10/26/2012 12:31 EDT | Updated 01/21/2013 10:16 EST

Internet Rates Canada: CRTC To Require Transparency On Wholesale Costs

GATINEAU, Que. - The Canadian Radio-television and Telecommunications Commission says large telephone and cable companies will have to make more information public on the rates they charge smaller competitors for space on their networks.

The CRTC says new guidelines will increase transparency and allow Canadians to better understand how wholesale rates are established.

The big telecoms and cable companies such as Bell (TSX:BCE), Rogers (TSX:RCI.B) and Telus (TSX:T) sell smaller Internet providers space on their networks at wholesale rates.

These smaller companies then use that space to provide services to retail customers.

The CRTC says rates for wholesale services are based on the cost of providing the service plus an allowable markup that would include costs such as past network investments.

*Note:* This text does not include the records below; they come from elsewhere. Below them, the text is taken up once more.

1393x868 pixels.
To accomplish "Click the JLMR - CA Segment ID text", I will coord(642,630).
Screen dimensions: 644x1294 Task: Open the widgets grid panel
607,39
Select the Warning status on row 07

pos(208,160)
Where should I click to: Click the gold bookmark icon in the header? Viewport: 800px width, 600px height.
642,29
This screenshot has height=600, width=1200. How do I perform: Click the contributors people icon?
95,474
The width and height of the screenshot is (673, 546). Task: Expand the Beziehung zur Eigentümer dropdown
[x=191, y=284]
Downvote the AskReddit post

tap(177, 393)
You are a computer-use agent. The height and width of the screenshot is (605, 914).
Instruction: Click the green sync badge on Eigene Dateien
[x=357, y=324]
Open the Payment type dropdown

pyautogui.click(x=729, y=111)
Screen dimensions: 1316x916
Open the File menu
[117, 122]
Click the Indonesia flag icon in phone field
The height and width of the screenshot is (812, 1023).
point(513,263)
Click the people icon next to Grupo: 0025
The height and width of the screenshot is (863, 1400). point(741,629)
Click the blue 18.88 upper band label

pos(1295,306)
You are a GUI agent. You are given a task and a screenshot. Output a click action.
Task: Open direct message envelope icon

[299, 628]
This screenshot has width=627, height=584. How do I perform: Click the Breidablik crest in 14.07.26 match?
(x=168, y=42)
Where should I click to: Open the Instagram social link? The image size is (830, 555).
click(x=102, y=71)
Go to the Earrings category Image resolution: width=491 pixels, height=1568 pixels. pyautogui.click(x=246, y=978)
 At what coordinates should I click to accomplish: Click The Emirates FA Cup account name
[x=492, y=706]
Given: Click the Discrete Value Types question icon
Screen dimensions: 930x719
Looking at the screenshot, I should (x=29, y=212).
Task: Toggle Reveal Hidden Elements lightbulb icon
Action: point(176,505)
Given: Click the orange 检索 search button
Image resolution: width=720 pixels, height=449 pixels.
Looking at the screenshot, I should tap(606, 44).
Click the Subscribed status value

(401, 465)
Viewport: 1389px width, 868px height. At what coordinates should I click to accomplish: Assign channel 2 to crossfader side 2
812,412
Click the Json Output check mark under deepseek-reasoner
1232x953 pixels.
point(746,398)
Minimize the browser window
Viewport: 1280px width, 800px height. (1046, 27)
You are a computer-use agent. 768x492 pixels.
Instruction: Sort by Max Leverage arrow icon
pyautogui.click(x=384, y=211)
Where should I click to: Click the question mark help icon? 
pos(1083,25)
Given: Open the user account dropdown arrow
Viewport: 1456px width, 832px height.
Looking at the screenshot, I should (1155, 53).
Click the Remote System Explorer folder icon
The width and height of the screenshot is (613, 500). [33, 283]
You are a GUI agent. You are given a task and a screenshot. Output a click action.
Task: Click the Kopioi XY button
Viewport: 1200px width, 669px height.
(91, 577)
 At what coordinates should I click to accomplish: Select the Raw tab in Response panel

The federal regulator says once big telecom and cable companies submit their costs and proposed rates to the CRTC, that information will now be made public.

With this additional data, the CRTC says interested parties will be able to make a more informed analysis.

The CRTC says companies will continue to have the right to protect competitively sensitive information and other parties can continue to request disclosure of any such information.

However, the CRTC will rule on any disclosure requests using the new guidelines.

"Smaller companies offer competitive and innovative choices to Canadians by using access they have purchased at wholesale prices from the large companies," Blais said in a news release.

"Today's guidelines will increase transparency and allow Canadians to better understand how we establish wholesale rates."

Last November, the CRTC rejected a controversial plan that would have allowed the big phone and cable companies to impose a usage-based billing model on Internet service resellers, a system that many consumers had opposed.

Instead, the CRTC ruled that big telecom and cable companies have a choice of either charging the smaller Internet providers a flat rate per user or selling the ISPs a specific amount of capacity on their networks.